It was making the usual fuss at having its clothes put on, and Grizel
had to tell it frequently that of all the babies--which shamed it now
and again, but kept her so occupied that she forgot her mother. The
Painted Lady had sunk into the rocking-chair, and for a time she amused
herself with it, but by and by it ceased to rock, and as she sat looking
straight before her a change came over her face. Elspeth's hand
tightened its clutch on Tommy's; the Painted Lady had begun to talk to
herself.

She was not speaking aloud, for evidently Grizel, whose back was toward
her, heard nothing, but her lips moved and she nodded her head and
smiled and beckoned, apparently to the wall, and the childish face

rapidly became vacant and foolish. This mood passed, and now she was
sitting very still, only her head moving, as she looked in apprehension
and perplexity this way and that, like one who no longer knew where she
was, nor who was the child by the fire. When at last Grizel turned and
observed the change, she may have sighed, but there was no fear in her
face; the fear was on the face of her mother, who shrank from her in
unmistakable terror and would have screamed at a harsh word or a hasty
movement. Grizel seemed to know this, for she remained where she was,
and first she nodded and smiled reassuringly to her mother, and then,
leaning forward, took her hand and stroked it softly and began to talk.
She had laid aside her doll, and with the act become a woman again.

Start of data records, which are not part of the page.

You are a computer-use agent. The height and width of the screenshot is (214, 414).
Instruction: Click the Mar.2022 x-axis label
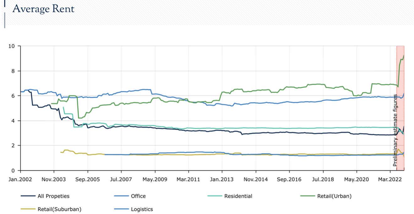390,180
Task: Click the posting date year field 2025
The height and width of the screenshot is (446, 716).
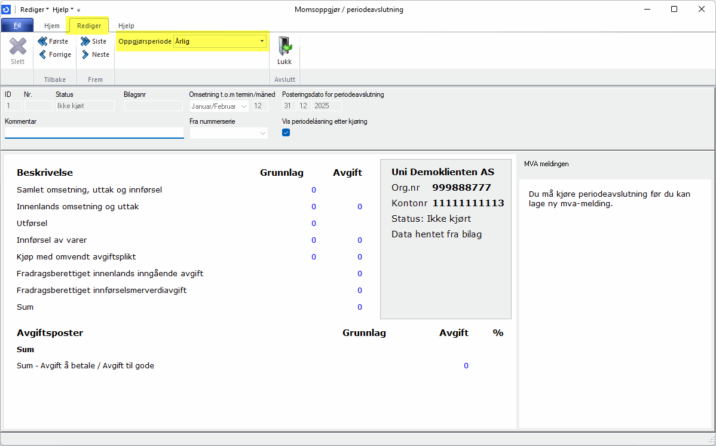Action: click(327, 106)
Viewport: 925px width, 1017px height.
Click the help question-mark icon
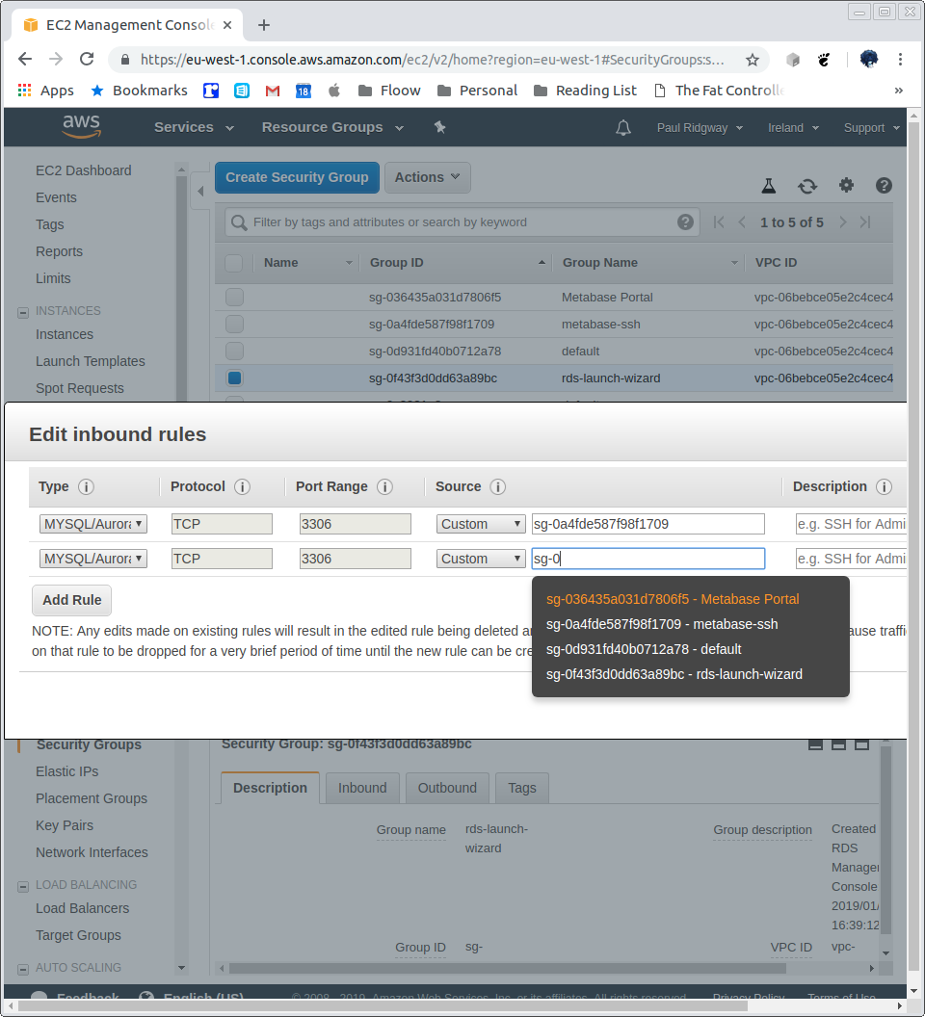tap(884, 185)
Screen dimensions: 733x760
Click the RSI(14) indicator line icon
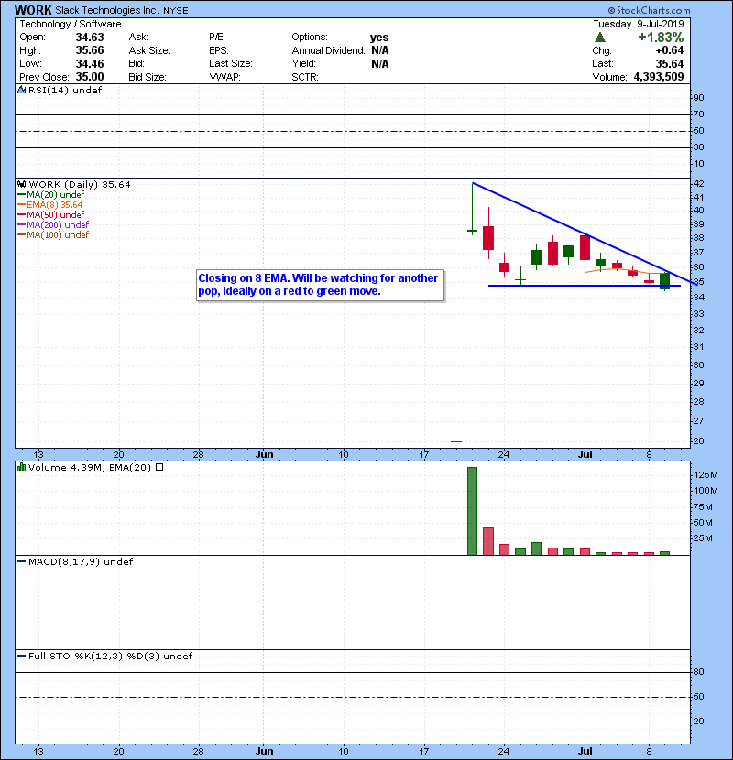tap(22, 91)
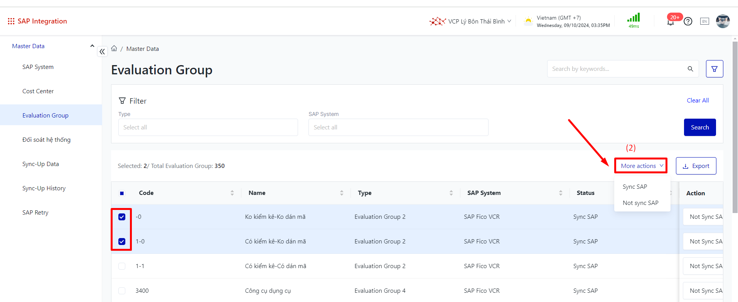Toggle the filter panel funnel button
This screenshot has height=302, width=738.
coord(714,69)
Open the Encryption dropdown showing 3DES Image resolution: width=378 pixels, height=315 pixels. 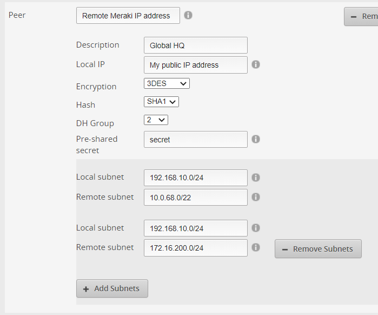167,83
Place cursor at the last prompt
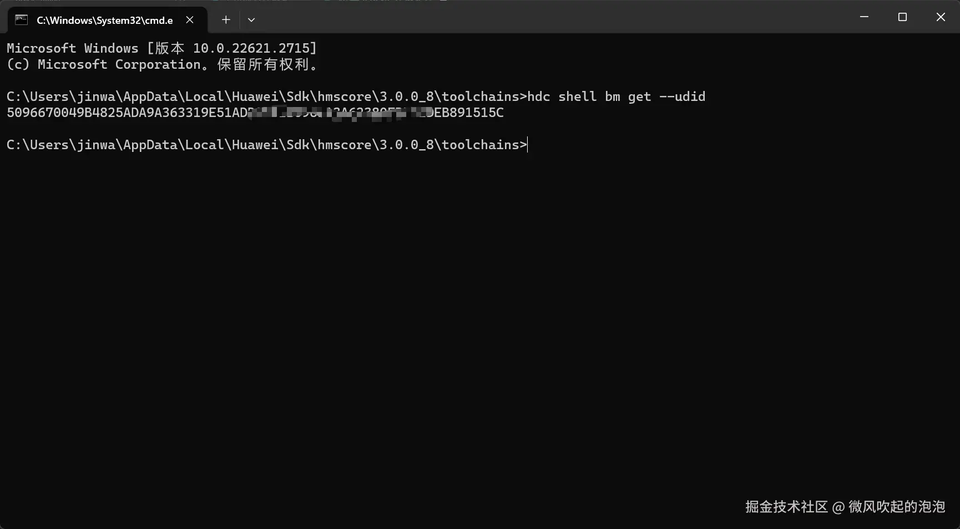960x529 pixels. 528,145
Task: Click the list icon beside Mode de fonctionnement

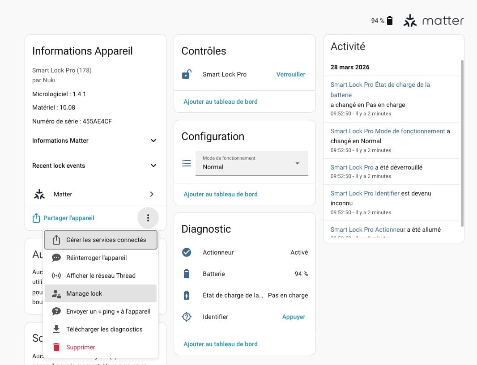Action: pyautogui.click(x=187, y=163)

The Painted Lady was soothed, but her bewildered look came and went, as
if she only caught at some explanation Grizel was making, to lose it in
a moment. Yet she seemed most eager to be persuaded. The little watchers
at this queer play saw that Grizel was saying things to her which she
repeated docilely and clung to and lost hold of. Often Grizel
illustrated her words by a sort of pantomime, as when she sat down on a
chair and placed the doll in her lap, then sat down on her mother's lap;
and when she had done this several times Tommy took Elspeth into the
field to say to her:

"Do you no see? She means as she is the Painted Lady's bairn, just the
same as the doll is her bairn."

If the Painted Lady needed to be told this every minute she was daft
indeed, and Elspeth could peer no longer at the eerie spectacle. To
leave Tommy, however, was equally difficult, so she crouched at his feet
when he returned to the window, drawn there hastily by the sound of
music.

The Painted Lady could play on the spinet beautifully, but Grizel could
not play, though it was she who was trying to play now. She was running
her fingers over the notes, producing noises from them, while she swayed
grotesquely on her seat and made comic faces. Her object was to capture
her mother's mind, and she succeeded for a short time, but soon it
floated away from all control, and the Painted Lady fell a-shaking
violently. Then Grizel seemed to be alarmed, and her arms rocked
despairingly, but she went to her mother and took loving hold of her,
and the woman clung to her child in a way pitiful to see. She was on
Grizel's knee now, but she still shivered as if in a deadly chill, and
her feet rattled on the floor, and her arms against the sides of the
chair. Grizel pinned the trembling arms with her own and twisted her
legs round her mother's, and still the Painted Lady's tremors shook
them both, so that to Tommy they were as two people wrestling.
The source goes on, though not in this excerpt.